Work to do:
A: In the welfare economics passage, what condition is sufficient, though not necessary, for the restrictions of the second fundamental theorem?
B: Update the stretch of the welfare economics passage from "The second fundamental" through "might resemble predistribution.", replacing "benevolent social planner" with "well-meaning government".

The field of welfare economics is associated with two fundamental theorems. The first states that given certain assumptions, competitive markets (price equilibria with transfers, e.g. Walrasian equilibria) produce Pareto efficient outcomes. The assumptions required are generally characterised as "very weak". More specifically, the existence of competitive equilibrium implies both price-taking behaviour and complete markets, but the only additional assumption is the local non-satiation of agents' preferences – that consumers would like, at the margin, to have slightly more of any given good. The first fundamental theorem is said to capture the logic of Adam Smith's invisible hand, though in general there is no reason to suppose that the "best" Pareto efficient point (of which there are a set) will be selected by the market without intervention, only that some such point will be.

The second fundamental theorem states that given further restrictions, any Pareto efficient outcome can be supported as a competitive market equilibrium. These restrictions are stronger than for the first fundamental theorem, with convexity of preferences and production functions a sufficient but not necessary condition. A direct consequence of the second theorem is that a benevolent social planner could use a system of lump sum transfers to ensure that the "best" Pareto efficient allocation was supported as a competitive equilibrium for some set of prices. More generally, it suggests that redistribution should, if possible, be achieved without affecting prices (which should continue to reflect relative scarcity), thus ensuring that the final (post-trade) result is efficient. Put into practice, such a policy might resemble predistribution.

Collected material:
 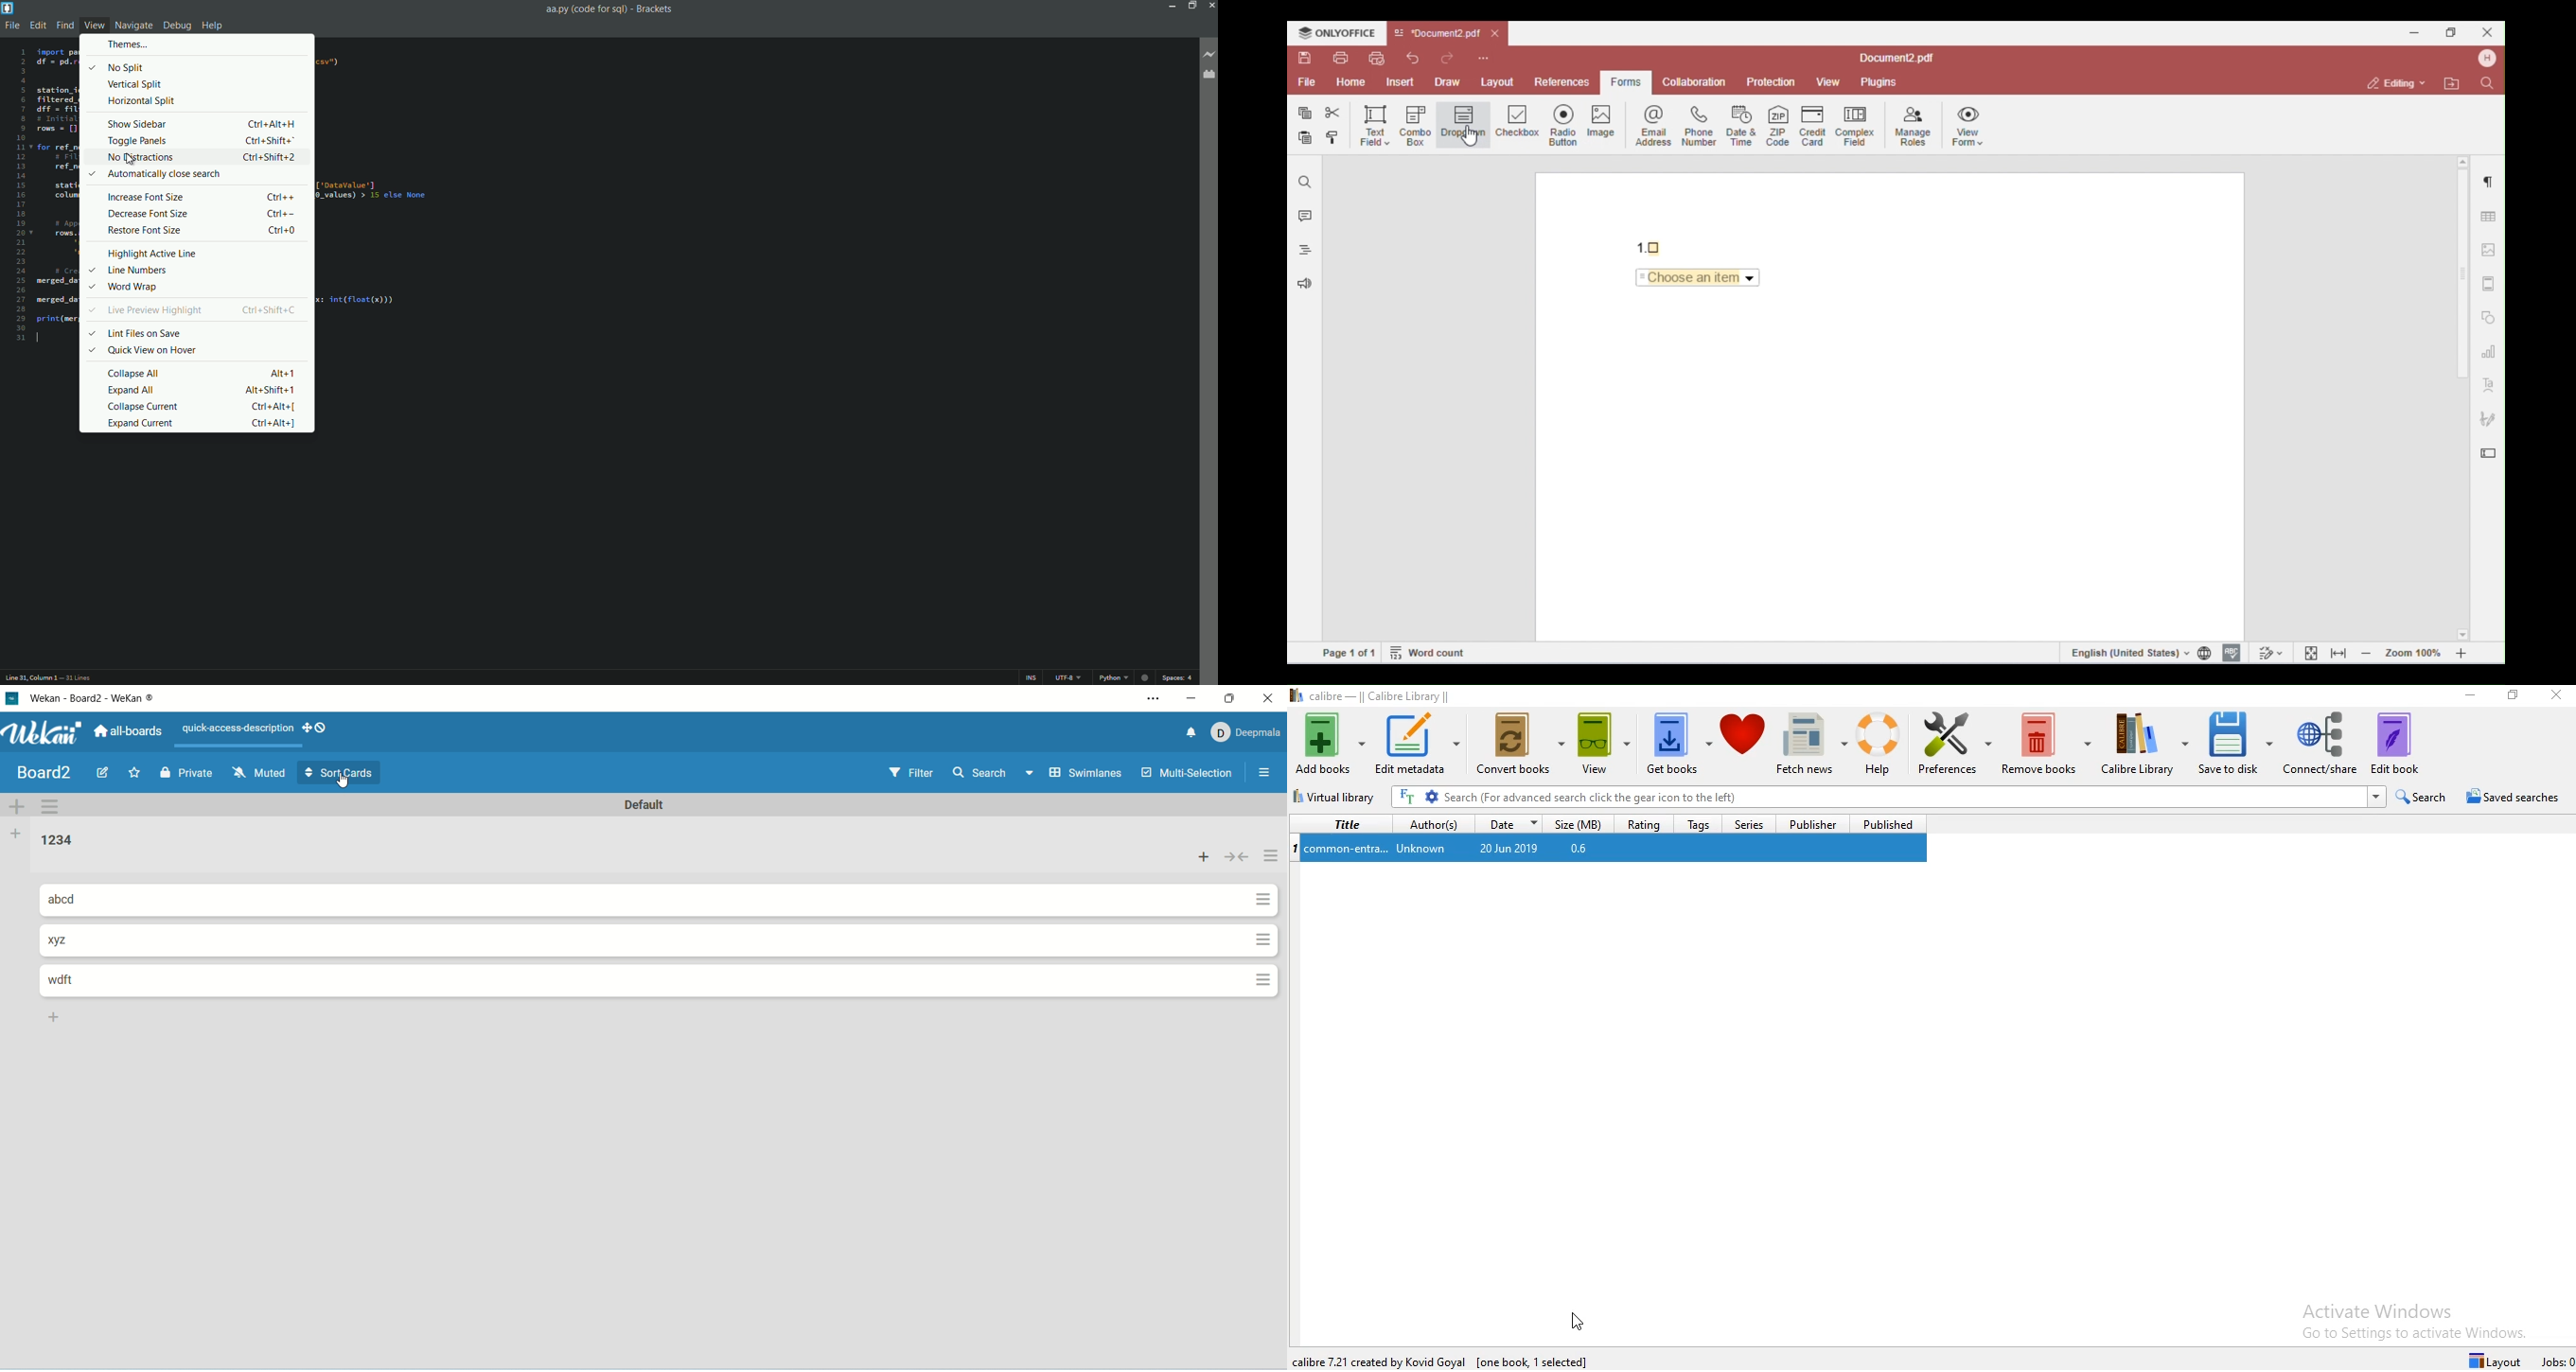 I want to click on Search for the full text of all books in the library, not just their metadata, so click(x=1407, y=798).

Full answers:
A: Convexity of preferences and production functions.

B:
The second fundamental theorem states that given further restrictions, any Pareto efficient outcome can be supported as a competitive market equilibrium. These restrictions are stronger than for the first fundamental theorem, with convexity of preferences and production functions a sufficient but not necessary condition. A direct consequence of the second theorem is that a well-meaning government could use a system of lump sum transfers to ensure that the "best" Pareto efficient allocation was supported as a competitive equilibrium for some set of prices. More generally, it suggests that redistribution should, if possible, be achieved without affecting prices (which should continue to reflect relative scarcity), thus ensuring that the final (post-trade) result is efficient. Put into practice, such a policy might resemble predistribution.